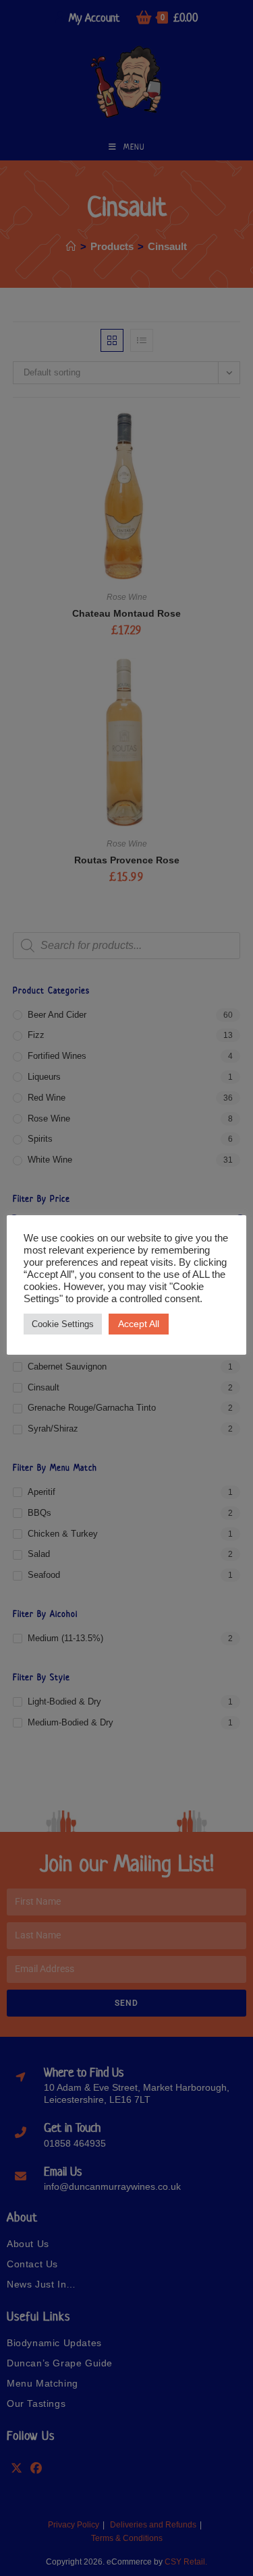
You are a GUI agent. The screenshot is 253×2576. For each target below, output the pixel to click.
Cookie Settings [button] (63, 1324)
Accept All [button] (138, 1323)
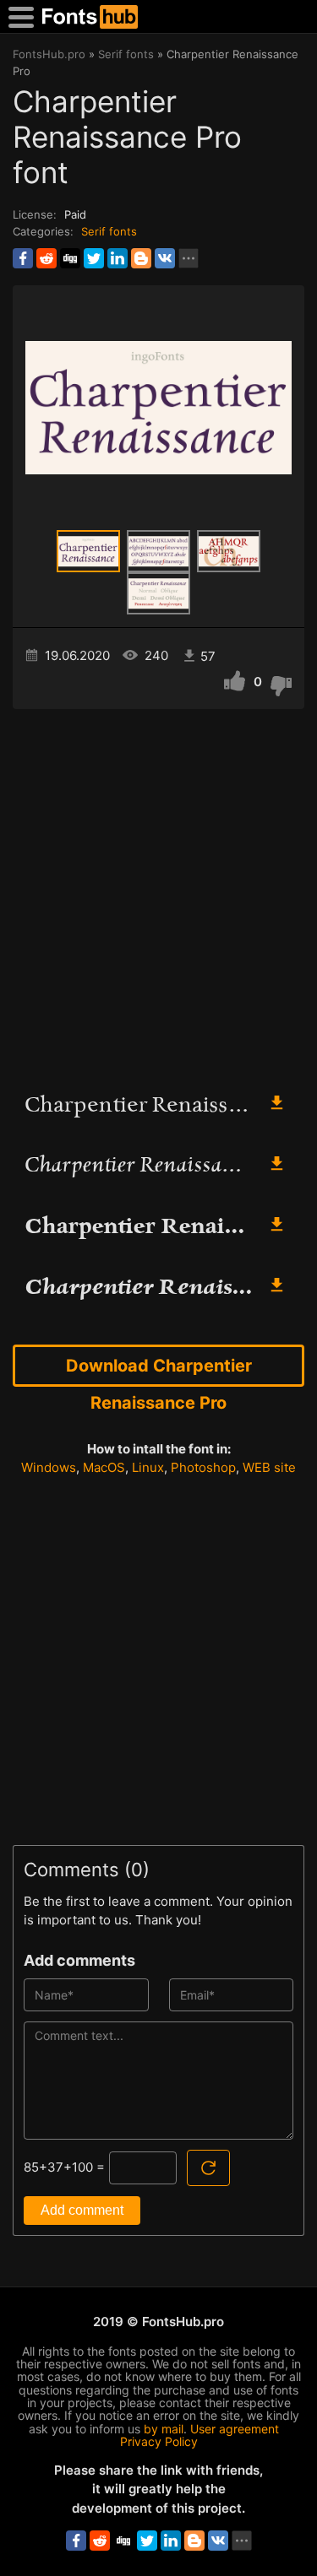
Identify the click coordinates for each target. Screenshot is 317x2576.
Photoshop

# # # #

> **Task prompt**
Whenever the string "click" turns up in a line of the data, copy that line.

> **Answer**
You are a GUI agent. The screenshot is 253×2576. For each target below, output the pixel to click.
Identify the click coordinates for each target. Screenshot is 317x2576.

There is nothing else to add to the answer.